At two o'clock they all trooped into the dining room, where dinner proceeded as in Thanksgivings past. Afterward they dispersed—David to the great room with Charlotte and Tom, Lottie and Hannah back outside, Luke to Sarah's computer in her office, a narrow room near the kitchen where she took care of bills and other household business. Charles, Peter, and Vivi went outside to walk off their holiday meal in the cold. Thanksgiving day had begun under low, convoluted clouds and spitting snow. Overnight a scant two inches had fallen, the first measurable snowfall of a tardy season. By late afternoon, patches of clear, rinsed blue shone through the gloom, gradually reclaiming the entire sky and spilling sunlight over the landscape, sharpening its subtle browns and grays, its dark greens, and now its first thin cover of white.

Tess and Sarah stayed inside and cleared the table, talking amiably as they rinsed plates and glasses and stowed them into the dishwasher.

“Have you always lived near Boston?” Sarah asked. She understood that Tess was private. She felt a certain tension in the younger woman, as if she were keeping herself apart out of deference to family history and habits, as if she feared she might unwittingly
step on toes or into crossfire. Still, Sarah was inclined to like Tess and was curious about her.

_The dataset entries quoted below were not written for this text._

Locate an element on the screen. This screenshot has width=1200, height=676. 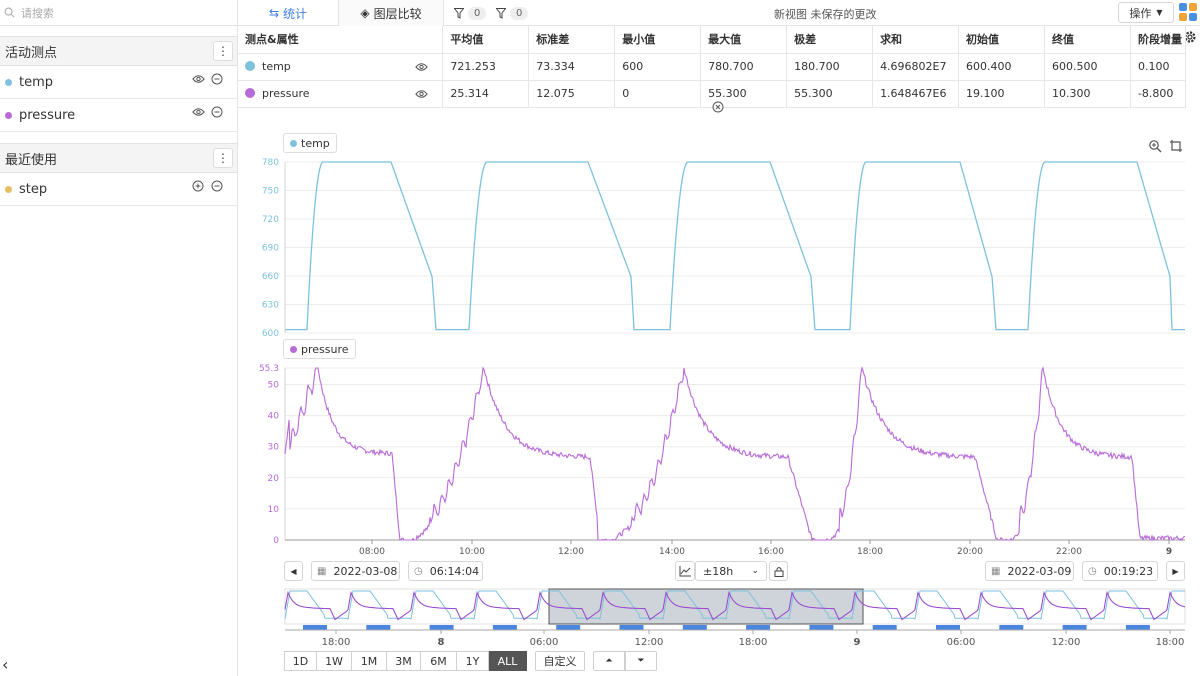
reset-zoom-icon is located at coordinates (1176, 146).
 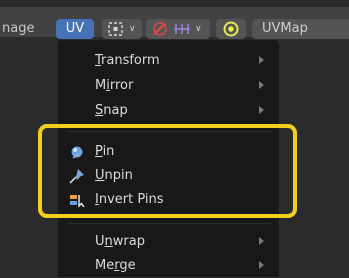 What do you see at coordinates (128, 60) in the screenshot?
I see `menu-item-label: Transform` at bounding box center [128, 60].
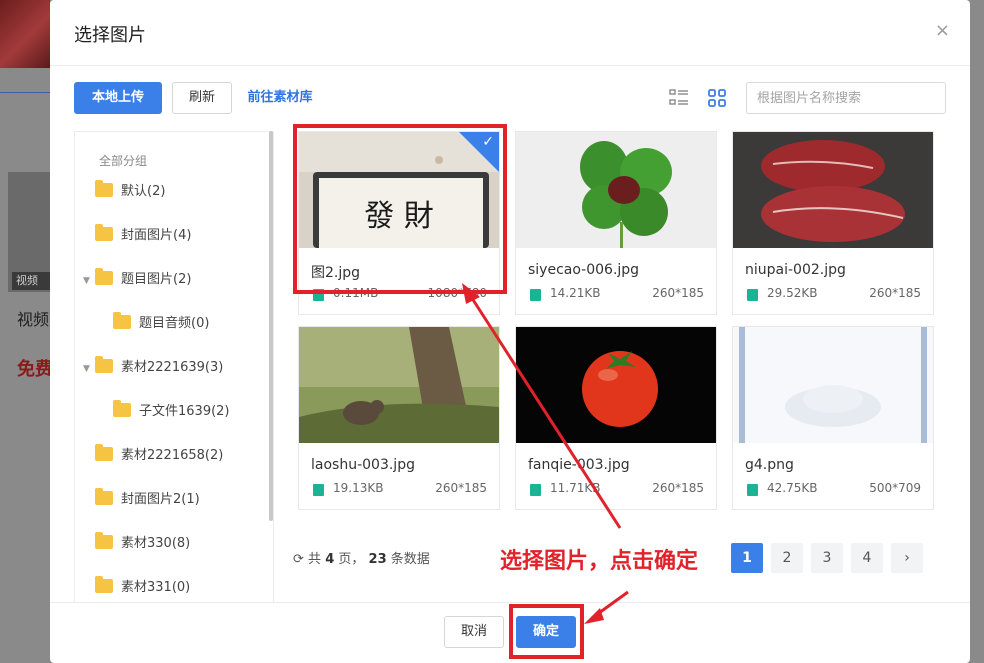 Image resolution: width=984 pixels, height=663 pixels. I want to click on close-icon: ×, so click(942, 30).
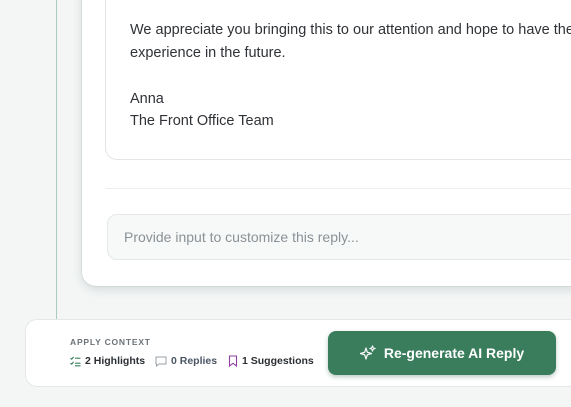  Describe the element at coordinates (161, 362) in the screenshot. I see `comment-icon` at that location.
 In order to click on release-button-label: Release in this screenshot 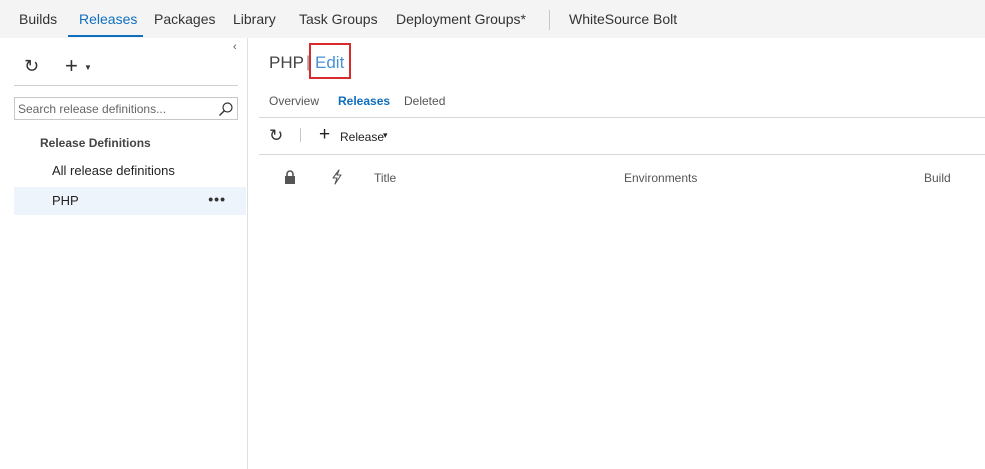, I will do `click(362, 137)`.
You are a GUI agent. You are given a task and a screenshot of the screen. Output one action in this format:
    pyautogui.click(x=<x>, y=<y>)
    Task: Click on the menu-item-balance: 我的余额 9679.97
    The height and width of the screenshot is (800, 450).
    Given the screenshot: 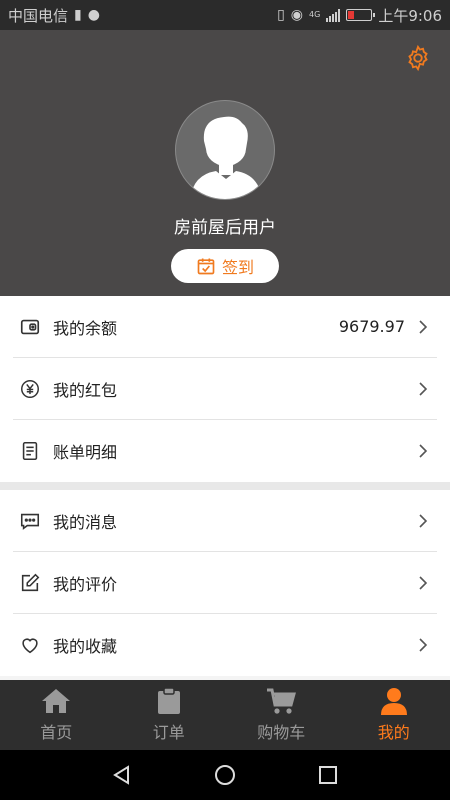 What is the action you would take?
    pyautogui.click(x=225, y=327)
    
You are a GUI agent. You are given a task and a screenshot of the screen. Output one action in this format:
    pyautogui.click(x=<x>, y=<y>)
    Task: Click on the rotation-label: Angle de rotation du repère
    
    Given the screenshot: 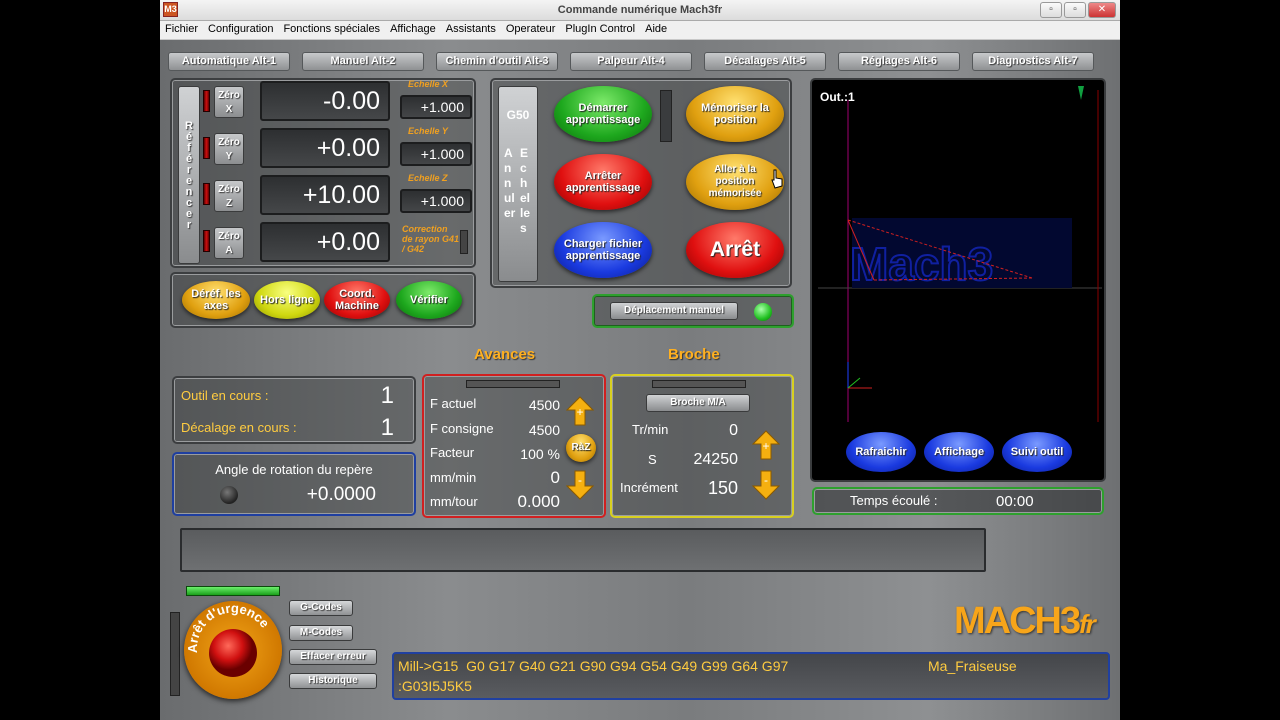 What is the action you would take?
    pyautogui.click(x=294, y=470)
    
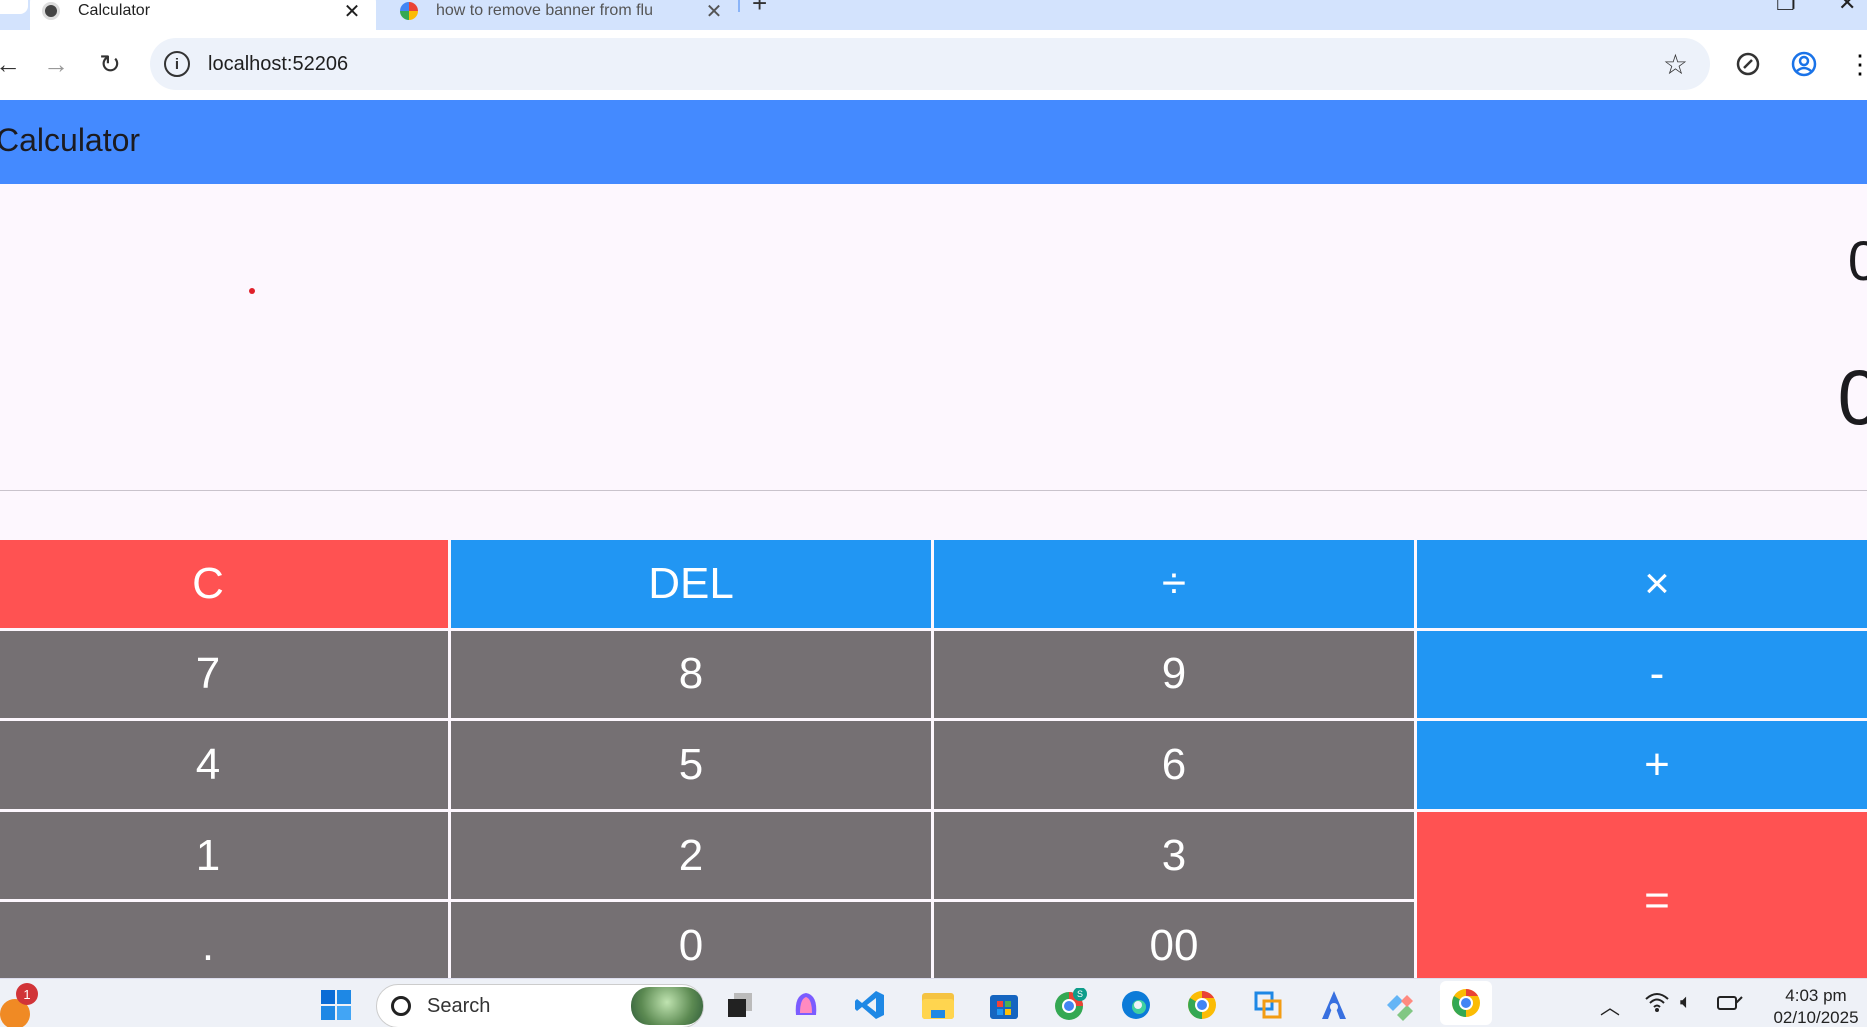 The height and width of the screenshot is (1027, 1867). I want to click on divide-button: ÷, so click(1174, 584).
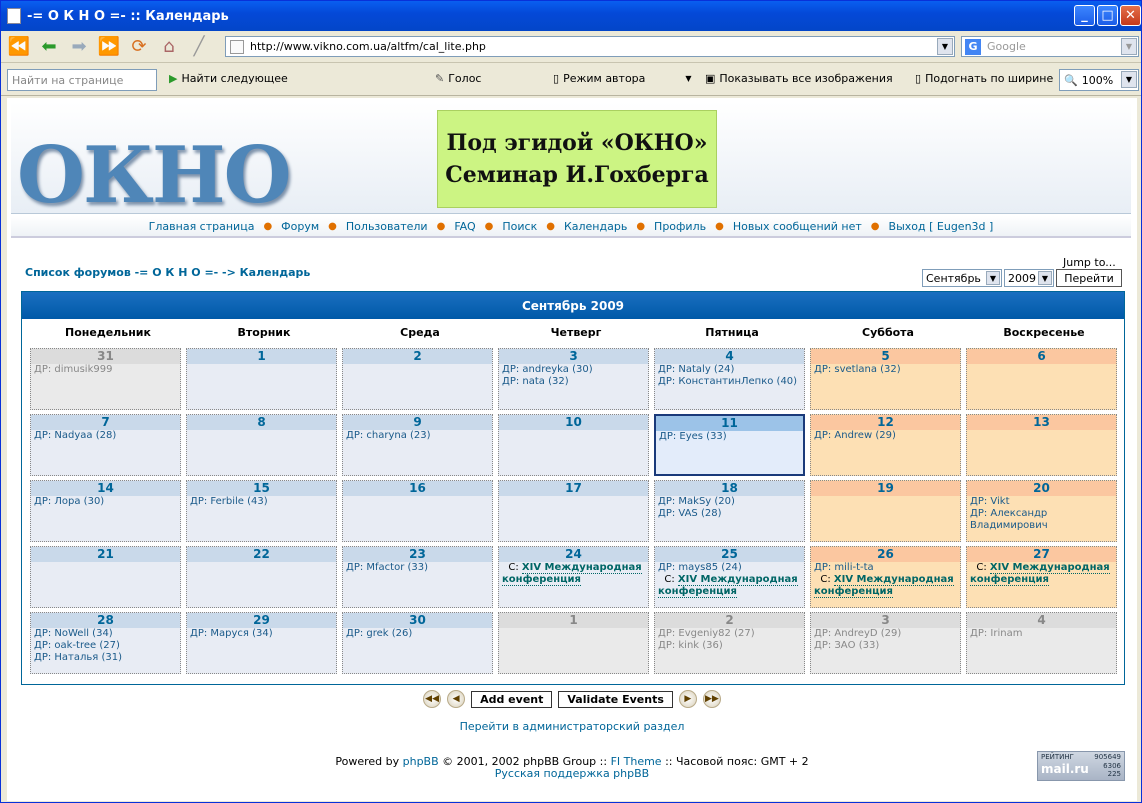 The width and height of the screenshot is (1142, 803). Describe the element at coordinates (418, 436) in the screenshot. I see `birthday-entry: ДР: charyna (23)` at that location.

“I grew up on the North Shore,” Tess said. “My father owned a fish processing plant outside Gloucester. A lot of my friends were fishermen's kids. I moved to Boston for college—started out at BU in art history and later went on to Harvard for my master's. You'd have thought my father had won the lottery.” She smiled.

Sarah learned a few more things about Tess in their short conversation by the sink. She was thirty-four, older than she looked, and she had two sisters and a brother, who among them had produced five cousins for Hannah, all within a few years of the same age. Everyone on both sides of the family, including Tess's parents, aunts, uncles, and cousins, lived within forty miles of one another.

Sarah was about to ask how Tess had managed to spend this Thanksgiving away from her large clan, when the younger woman took a hard choking breath. Her whole body jerked into helpless rigidity, seized as if on a hook. Her jaw stretched open without a sound. She dropped the glass bowl she'd been rinsing, and the noise of its shattering broke her frozen spell.

“Hannah!” she wailed, and tore out onto the deck, slamming the storm door open beyond the range of its hinges, cracking the wooden frame at the top.